また、歯の根にできてしまった歯周病の病巣を取り除くために行われる手術なども、原因除去療法だといえるでしょう。病巣そのものを除去し、病巣が再発しないよう薬剤で処置をする歯周外科治療は、中度から重度の歯周病に対しての原因除去療法です。治療後の定期健診(メンテナンス)も、新たな問題をいち早く発見し、再発を防ぐという意味では原因除去療法のひとつです。

■対歯周病・歯槽膿漏の対症療法
歯周病の症状には、歯茎の腫れや出血、それに伴う痛みがあります。腫れや痛みといった症状にのみ対処する治療方法を、対症療法といいます。そのときに起こっている症状にのみ対処するので、時間はかかりませんが、症状が出るたびに行わなくてはいけません。腫れや痛みに対して痛み止めを飲んだり、腫れている部位に薬を塗布したりして症状に対処することが主な対症療法ですが、薬剤やスケーリングで一時的にプラークを除去することも対症療法にあたります。しかし、一時的にプラークを除去しても、日々の食事をしていれば、またプラークが溜まってしまいます。対症療法を行うときには、歯科で行う原因除去療法と並行するといいでしょう。
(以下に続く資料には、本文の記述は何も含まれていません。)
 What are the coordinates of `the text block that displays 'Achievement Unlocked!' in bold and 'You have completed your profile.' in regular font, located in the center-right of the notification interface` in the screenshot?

腫れを落ち着かせるための薬を塗布するときも、口内の汚れを少しでも落としてから塗布すると、歯周病菌の減少の助けになります。口内に薬を塗布する前には、できるだけ歯磨きをしてからにしましょう。また、腫れが落ち着いたからといって歯磨きを怠ると、せっかく治まった症状が逆戻りしてしまいます。痛むでしょうが、腫れが落ち着いたときこそきちんと歯磨きを行いましょう。対症療法と原因除去療法を組み合わせることによって、症状の改善を少しずつ早めることにつながるのです。

■歯周病治療と並行して行いたい、生活習慣の改善
歯周病は生活習慣病ともいわれ、個人の生活習慣と深く関わっています。喫煙は歯周組織の抵抗力を弱めてしまいますし、過度の飲酒は唾液の分泌を抑えてしまいます。患者ひとりひとりの生活習慣を改善することで、歯周病の完治へ少しでも近づくことができます。
また、唾液の分泌に関わる自律神経が乱れてしまうため、ストレスにも気をつけましょう。自律神経が乱れると、唾液の分泌に関わる副交感神経が活動できなくなり、口内を中性に保つことができなくなってしまいます。

現代社会において、歯周病は深刻な問題のひとつとなっています。現在は原因除去療法と対症療法の2つをバランスよく用いることで、ひとりひとりに合った治療が行えるようになりました。痛みは、体に異常が出ているサインです。歯周病による腫れや痛みは市販の薬でも抑えることができますが、強い痛みや大きな腫れを感じたら、すぐに歯科を受診しましょう。未来の健康のためにも、忙しさにとらわれずに早めの受診をおすすめします。